» EXERCISE PROMPT: Locate the line that contains "Task: Click the double-dagger" in the entries below, then repeat it and every following line through the line that contains "Given: Expand the 変換 submenu arrow", exactly, and no others.

[Stored entries]
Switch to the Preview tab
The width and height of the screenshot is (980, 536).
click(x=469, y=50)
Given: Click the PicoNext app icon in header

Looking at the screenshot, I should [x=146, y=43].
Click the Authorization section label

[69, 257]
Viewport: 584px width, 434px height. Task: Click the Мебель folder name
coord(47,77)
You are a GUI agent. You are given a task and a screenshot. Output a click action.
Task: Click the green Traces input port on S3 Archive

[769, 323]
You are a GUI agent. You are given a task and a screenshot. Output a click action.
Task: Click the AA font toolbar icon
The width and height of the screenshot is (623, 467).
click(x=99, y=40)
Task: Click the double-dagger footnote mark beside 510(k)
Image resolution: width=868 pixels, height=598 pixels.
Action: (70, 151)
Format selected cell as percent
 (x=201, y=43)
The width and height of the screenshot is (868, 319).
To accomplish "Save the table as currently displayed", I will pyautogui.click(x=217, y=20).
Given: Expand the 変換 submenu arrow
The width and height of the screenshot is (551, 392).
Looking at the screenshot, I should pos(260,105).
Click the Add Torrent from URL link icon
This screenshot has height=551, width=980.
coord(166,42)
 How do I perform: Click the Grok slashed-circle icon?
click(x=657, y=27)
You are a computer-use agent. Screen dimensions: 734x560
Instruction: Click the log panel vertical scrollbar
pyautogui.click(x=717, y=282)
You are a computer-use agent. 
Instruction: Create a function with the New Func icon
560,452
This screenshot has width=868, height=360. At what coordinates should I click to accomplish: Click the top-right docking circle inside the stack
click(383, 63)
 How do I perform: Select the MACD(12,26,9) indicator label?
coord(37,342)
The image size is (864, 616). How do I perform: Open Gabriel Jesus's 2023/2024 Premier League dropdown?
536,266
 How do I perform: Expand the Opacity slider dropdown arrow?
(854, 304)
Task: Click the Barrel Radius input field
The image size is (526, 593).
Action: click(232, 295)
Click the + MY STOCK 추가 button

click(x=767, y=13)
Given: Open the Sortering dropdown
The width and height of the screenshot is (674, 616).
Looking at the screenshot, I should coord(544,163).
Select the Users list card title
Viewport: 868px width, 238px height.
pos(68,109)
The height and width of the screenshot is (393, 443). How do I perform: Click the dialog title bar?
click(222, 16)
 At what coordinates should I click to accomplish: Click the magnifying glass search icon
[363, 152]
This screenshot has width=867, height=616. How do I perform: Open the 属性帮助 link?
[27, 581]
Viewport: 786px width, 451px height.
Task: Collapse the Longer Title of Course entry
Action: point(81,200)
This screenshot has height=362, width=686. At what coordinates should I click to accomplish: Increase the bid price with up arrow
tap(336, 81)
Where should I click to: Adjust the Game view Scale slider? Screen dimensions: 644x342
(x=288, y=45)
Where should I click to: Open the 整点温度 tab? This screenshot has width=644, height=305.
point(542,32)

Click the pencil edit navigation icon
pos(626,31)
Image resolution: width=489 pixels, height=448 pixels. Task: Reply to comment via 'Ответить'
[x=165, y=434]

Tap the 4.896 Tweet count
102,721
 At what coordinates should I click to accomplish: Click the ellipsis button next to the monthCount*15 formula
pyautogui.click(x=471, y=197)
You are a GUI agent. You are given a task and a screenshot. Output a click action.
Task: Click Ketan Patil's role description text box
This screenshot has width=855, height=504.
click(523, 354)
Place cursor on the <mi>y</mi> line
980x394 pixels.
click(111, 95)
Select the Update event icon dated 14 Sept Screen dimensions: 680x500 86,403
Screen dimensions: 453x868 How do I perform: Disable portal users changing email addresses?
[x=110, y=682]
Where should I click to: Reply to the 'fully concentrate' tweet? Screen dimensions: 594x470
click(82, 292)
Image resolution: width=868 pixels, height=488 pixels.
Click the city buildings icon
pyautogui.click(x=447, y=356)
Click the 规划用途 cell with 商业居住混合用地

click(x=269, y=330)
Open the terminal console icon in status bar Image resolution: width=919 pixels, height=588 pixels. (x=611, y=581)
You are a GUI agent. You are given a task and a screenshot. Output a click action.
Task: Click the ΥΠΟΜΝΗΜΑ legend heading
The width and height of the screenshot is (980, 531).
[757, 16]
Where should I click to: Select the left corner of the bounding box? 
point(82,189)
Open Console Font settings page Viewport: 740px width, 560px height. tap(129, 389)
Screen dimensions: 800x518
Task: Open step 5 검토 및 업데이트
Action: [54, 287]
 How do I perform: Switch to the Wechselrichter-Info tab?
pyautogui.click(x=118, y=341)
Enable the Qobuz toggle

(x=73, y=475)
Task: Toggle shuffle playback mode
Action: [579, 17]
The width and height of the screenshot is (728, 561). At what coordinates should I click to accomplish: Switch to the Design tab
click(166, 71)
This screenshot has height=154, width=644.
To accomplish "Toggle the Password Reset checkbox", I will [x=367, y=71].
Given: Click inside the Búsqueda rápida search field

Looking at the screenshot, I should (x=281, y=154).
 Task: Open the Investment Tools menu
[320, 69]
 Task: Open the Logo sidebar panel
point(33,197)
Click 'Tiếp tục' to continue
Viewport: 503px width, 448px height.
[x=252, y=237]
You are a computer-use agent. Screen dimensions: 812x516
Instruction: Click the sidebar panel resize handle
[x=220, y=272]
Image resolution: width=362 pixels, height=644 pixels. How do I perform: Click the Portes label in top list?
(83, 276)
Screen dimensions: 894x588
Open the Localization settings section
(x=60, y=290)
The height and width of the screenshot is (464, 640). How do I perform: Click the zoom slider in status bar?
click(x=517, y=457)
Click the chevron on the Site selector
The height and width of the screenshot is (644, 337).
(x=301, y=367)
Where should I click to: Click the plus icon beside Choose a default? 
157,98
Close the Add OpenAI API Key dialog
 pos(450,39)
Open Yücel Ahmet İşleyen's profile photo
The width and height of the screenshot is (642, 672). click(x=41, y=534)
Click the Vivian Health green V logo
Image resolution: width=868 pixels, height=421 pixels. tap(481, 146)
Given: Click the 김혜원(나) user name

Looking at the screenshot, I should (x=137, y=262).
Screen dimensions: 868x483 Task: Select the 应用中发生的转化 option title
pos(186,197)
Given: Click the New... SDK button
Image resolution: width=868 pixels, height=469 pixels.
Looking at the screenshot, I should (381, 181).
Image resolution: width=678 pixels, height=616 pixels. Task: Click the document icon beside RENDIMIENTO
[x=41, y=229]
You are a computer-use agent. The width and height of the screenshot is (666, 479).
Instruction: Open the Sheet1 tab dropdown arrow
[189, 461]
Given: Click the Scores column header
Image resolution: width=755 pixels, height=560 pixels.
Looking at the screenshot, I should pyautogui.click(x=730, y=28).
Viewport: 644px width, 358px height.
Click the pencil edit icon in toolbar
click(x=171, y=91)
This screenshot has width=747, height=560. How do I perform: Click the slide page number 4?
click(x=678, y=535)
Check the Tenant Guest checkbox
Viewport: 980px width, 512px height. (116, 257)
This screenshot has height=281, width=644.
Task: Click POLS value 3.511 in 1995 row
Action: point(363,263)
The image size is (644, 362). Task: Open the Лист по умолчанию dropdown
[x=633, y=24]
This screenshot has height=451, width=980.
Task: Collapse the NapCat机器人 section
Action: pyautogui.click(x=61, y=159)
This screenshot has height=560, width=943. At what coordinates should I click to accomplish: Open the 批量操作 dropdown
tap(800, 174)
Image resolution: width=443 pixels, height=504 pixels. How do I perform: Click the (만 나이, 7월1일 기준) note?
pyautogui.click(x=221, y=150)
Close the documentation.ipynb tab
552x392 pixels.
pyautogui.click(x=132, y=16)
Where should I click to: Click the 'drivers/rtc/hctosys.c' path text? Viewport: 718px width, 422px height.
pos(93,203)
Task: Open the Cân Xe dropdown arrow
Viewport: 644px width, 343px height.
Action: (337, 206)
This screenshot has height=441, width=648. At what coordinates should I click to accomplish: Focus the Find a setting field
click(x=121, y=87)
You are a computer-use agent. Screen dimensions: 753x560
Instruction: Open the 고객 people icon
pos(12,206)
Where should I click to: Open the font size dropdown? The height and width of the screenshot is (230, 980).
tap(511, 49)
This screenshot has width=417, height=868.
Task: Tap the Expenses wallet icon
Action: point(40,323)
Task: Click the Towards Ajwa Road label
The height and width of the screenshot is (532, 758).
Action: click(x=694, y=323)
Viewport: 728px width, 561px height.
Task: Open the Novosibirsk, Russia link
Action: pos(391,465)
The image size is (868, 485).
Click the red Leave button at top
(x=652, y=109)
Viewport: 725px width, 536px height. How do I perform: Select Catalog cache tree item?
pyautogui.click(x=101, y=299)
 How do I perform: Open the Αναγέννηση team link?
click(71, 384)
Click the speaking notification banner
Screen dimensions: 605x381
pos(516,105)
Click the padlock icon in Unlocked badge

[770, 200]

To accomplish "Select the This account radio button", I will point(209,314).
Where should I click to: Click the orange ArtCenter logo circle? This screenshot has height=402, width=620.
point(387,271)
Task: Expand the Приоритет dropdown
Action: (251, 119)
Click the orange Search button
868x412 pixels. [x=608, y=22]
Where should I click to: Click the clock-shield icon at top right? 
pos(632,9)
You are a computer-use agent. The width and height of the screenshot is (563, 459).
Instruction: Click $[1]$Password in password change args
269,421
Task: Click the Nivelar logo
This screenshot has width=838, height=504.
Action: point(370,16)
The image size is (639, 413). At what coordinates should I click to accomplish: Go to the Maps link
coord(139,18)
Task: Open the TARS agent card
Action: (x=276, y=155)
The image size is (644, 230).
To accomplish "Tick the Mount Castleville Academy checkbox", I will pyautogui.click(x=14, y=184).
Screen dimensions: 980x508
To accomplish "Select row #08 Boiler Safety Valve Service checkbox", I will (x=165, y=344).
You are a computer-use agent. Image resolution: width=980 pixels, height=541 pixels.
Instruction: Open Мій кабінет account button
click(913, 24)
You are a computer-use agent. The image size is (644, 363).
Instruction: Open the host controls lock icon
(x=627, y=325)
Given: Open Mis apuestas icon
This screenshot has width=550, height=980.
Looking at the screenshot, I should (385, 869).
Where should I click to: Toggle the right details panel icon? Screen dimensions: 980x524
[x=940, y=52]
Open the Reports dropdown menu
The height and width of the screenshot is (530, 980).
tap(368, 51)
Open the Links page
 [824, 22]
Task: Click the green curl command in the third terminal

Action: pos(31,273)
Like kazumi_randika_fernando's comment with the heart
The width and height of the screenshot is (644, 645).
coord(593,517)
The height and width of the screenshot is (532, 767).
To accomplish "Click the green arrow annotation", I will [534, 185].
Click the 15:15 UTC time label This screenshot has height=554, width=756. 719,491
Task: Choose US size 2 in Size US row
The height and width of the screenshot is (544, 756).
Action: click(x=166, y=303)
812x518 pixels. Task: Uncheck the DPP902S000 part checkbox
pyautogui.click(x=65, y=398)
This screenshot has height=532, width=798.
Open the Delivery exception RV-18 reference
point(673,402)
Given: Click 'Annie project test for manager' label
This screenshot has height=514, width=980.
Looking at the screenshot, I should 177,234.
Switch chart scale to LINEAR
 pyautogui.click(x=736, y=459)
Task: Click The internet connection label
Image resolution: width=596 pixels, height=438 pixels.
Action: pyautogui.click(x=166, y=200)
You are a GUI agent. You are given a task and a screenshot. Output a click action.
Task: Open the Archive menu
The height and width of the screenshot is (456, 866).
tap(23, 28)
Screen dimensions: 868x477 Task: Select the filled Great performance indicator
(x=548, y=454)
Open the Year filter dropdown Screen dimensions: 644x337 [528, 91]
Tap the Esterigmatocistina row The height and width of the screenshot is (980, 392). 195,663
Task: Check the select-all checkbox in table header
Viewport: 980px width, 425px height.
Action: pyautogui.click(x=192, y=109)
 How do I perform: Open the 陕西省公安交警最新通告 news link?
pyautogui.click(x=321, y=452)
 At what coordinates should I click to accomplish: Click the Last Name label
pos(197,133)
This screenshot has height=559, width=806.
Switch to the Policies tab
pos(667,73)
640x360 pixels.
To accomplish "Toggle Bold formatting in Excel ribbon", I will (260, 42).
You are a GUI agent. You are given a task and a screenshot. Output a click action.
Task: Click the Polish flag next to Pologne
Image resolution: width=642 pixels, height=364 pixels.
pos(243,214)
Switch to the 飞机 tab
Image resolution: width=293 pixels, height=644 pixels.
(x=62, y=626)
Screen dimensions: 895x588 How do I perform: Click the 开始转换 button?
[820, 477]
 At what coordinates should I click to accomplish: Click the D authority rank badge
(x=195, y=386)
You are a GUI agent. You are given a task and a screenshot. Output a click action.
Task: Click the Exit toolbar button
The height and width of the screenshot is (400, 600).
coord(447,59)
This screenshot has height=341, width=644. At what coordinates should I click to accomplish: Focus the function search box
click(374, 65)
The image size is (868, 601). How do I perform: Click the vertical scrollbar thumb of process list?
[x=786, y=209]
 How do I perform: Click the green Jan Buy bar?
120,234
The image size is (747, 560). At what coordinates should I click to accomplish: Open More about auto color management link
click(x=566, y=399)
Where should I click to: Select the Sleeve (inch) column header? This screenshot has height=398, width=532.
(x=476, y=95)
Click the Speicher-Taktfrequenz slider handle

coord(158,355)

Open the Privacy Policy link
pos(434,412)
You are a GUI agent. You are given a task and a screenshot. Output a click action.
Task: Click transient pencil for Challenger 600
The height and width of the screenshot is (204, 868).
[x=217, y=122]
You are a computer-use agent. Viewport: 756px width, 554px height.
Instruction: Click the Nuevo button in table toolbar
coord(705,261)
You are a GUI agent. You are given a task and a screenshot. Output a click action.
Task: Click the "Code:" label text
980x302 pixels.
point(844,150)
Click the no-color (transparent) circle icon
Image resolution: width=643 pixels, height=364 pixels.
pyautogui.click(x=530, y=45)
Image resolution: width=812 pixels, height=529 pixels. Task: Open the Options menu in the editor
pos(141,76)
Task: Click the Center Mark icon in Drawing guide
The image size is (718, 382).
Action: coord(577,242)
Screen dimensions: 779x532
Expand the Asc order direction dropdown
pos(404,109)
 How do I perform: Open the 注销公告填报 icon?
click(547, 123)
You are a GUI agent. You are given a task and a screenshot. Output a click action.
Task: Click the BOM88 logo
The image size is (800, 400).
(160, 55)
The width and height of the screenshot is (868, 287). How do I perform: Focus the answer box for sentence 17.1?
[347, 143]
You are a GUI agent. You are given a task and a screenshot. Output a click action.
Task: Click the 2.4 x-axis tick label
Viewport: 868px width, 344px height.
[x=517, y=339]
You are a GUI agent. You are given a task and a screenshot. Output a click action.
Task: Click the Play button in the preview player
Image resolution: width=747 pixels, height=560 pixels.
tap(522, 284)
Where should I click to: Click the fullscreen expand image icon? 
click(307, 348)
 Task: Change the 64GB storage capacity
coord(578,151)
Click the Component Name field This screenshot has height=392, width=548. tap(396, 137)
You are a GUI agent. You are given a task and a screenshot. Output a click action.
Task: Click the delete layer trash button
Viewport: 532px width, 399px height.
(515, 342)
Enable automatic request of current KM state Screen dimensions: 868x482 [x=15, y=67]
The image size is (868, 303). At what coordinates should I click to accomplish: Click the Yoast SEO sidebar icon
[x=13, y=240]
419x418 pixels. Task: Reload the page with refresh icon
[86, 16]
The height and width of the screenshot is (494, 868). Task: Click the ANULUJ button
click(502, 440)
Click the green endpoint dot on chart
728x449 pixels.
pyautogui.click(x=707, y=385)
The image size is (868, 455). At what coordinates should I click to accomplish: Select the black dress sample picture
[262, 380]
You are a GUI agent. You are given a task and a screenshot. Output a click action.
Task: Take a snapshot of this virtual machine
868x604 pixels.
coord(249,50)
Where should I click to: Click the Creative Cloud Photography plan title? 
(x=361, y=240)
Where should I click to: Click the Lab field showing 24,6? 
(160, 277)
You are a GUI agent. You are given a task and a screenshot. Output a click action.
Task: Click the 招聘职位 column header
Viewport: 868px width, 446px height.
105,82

» EXERCISE RESPONSE:
Task: Click the double-dagger footnote mark beside 510(k)
Image resolution: width=868 pixels, height=598 pixels.
Action: (70, 151)
Format selected cell as percent
 (x=201, y=43)
The width and height of the screenshot is (868, 319).
To accomplish "Save the table as currently displayed", I will pyautogui.click(x=217, y=20).
Given: Expand the 変換 submenu arrow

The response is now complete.